Meet the team. #3 JJC asd Esercito Alpini Paracadutisti

Per il nostro appuntamento con #meetheteam, questa volta tocca ad un progetto particolare, nato per amicizia nel 2014 e sviluppatosi negli anni, fino a quando Marco Saitta ha deciso di aprire un corso dentro una caserma militare (caserma Duca di Montorio veronese), aperto non solo ai figli di militari ma anche ai civili. Conosciamo quindi questa realtà.

 

Ciao Marco, presentati

Sono Marco Saitta, ho 39 anni ed ho iniziato la pratica delle arti marziali a 7 anni. Ho iniziato con il Judo, poi la Thai Boxe da adolescente, le arti marziali filippine ed i vari sistemi di difesa personale da adulto, per conoscere 6 fa il Jiu Jitsu. 6 Anni fa Luca e Francesco hanno varcato la soglia della nostra palestra, in caserma, per presentarci questa meravigliosa arte marziale. Sono sempre stato alla ricerca di un arte marziale efficace e finalmente, grazie a questi 2 ragazzi l’ho trovata.

Come mai hai deciso di aprire un corso di Jiu Jitsu in una caserma militare e come mai con JJC?

L’idea è nata per mantenere ed elevare prinicipalmente le capacità al combattimento del personale della base, pertanto è nato il corso per gli adulti.

Poi però abbiamo capito che si poteva fare qualcosa di ancora più utile per la comunità militare e cioè aprire un corso per i nostri figli. Da li a poco, complice il passa parola tra i banchi di scuola, ci siamo ritrovati il corso pieno di bambini, non solo figli di militari.

Chiaramente non ci si improvvisa insegnanti (figuriamoci con i bambini), pertanto ho chiesto ai miei 2 maestri di seguirmi nella formazione.

Per un appartenente alle forze armate, sapere il Jiu Jitsu è di grande aiuto. Spiegaci il perchè.

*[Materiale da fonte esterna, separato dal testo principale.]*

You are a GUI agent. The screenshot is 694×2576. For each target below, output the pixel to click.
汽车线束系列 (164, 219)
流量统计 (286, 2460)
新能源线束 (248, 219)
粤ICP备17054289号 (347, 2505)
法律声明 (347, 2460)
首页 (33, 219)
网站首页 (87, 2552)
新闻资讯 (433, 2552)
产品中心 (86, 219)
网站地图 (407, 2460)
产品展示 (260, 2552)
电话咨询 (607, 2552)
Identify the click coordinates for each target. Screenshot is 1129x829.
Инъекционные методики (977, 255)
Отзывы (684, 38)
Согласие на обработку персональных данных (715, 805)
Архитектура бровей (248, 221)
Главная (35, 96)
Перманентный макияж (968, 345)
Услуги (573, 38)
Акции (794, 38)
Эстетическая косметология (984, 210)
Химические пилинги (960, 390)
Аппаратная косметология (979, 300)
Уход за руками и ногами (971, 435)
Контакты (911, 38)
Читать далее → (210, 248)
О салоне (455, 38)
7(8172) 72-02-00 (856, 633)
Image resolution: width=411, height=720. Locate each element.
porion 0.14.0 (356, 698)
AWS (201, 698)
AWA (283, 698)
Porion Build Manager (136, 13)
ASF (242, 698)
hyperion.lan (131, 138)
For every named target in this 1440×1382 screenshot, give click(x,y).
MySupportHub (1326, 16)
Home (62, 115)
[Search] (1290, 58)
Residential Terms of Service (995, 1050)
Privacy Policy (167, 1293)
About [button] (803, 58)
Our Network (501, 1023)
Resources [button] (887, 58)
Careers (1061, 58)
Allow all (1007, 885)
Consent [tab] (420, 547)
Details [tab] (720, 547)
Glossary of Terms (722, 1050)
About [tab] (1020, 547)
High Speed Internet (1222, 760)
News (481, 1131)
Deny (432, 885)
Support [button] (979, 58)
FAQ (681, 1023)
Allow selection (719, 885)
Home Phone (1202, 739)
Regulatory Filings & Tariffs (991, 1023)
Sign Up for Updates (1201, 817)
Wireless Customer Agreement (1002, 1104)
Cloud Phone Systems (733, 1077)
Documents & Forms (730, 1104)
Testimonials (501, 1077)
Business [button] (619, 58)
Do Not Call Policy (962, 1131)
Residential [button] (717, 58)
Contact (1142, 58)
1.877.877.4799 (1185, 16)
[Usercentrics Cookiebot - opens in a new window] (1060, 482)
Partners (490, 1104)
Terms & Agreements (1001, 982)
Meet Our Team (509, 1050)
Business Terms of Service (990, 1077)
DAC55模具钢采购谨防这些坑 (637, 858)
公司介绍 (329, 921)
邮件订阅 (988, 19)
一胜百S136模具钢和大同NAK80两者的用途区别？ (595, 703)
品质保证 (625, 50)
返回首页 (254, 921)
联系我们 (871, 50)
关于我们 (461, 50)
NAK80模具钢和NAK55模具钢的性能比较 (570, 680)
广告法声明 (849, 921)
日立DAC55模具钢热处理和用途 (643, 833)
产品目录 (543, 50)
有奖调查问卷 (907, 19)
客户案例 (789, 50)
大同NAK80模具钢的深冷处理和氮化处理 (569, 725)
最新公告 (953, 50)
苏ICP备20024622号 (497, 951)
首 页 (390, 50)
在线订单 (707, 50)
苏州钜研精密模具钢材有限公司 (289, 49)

Principalmente perchè il Metodo di Combattimento Militare che è adottato dall’Esercito Italiano, utilizza molte tecniche provenienti dal Jiu Jitsu. Inoltre, poichè nella nostra arte marziale si insegna a rendere un opponente non più in grado di offenderci, tramite leve e strangolamenti, questa si adatta benissimo ad un eventuale suo utilizzo in situazioni operative in cui, un l’aggressore deve essere “contenuto”.

Il tuo focus maggiore è nel corso bambini, che ha avuto un grande successo in termini di numeri e di qualità tecnica. Qual’è il segreto?

Beh, non credo ci sia un segreto. Una cosa che penso si trovi qui nei nostri corsi è la serenità ed il sorriso di chi sta bene insieme. La disciplina è una componente importantissima nell’insegnamento ai bambini, ma deve essere fatta con il sorriso. Il programma che insegno, ovviamente è creato e testato da Luca e Francesco da tanti anni di esperienza; io ci metto solo la passione.

Credo che parte di questo successo sia dato proprio dalla passione che trasmetto quando insegno; sono sempre stato convinto che inegnare è principalmente motivare. Chi insegna senza trasmettere motivazione, sta solo spiegando cose che non verranno mai veramente recepite.

Come organizzi la tua formazione e come ti alleni, per poter rimanere sempre competitivo, in termini di insegnamento? Parlaci di questo aspetto anche dal tuo punto di vista personale. 

La mia formazione avviene tramite i miei maestri, attraverso lezioni di gruppo, ma soprattutto le lezioni private. Quando ho deciso di aprire il corso per i bambini ho affiancato Francesco in diverse occasioni e ho frequentato un corso di formazione con la FIGMMA.

Mi alleno 6 giorni alla settimana, curando non solo il mio Jiu Jitsu, ma anche il condizionamento fisico e mi piace partecipare ai seminari che vengono organizzati con i grandi del Jiu Jitsu, sia italiani sia brasiliani.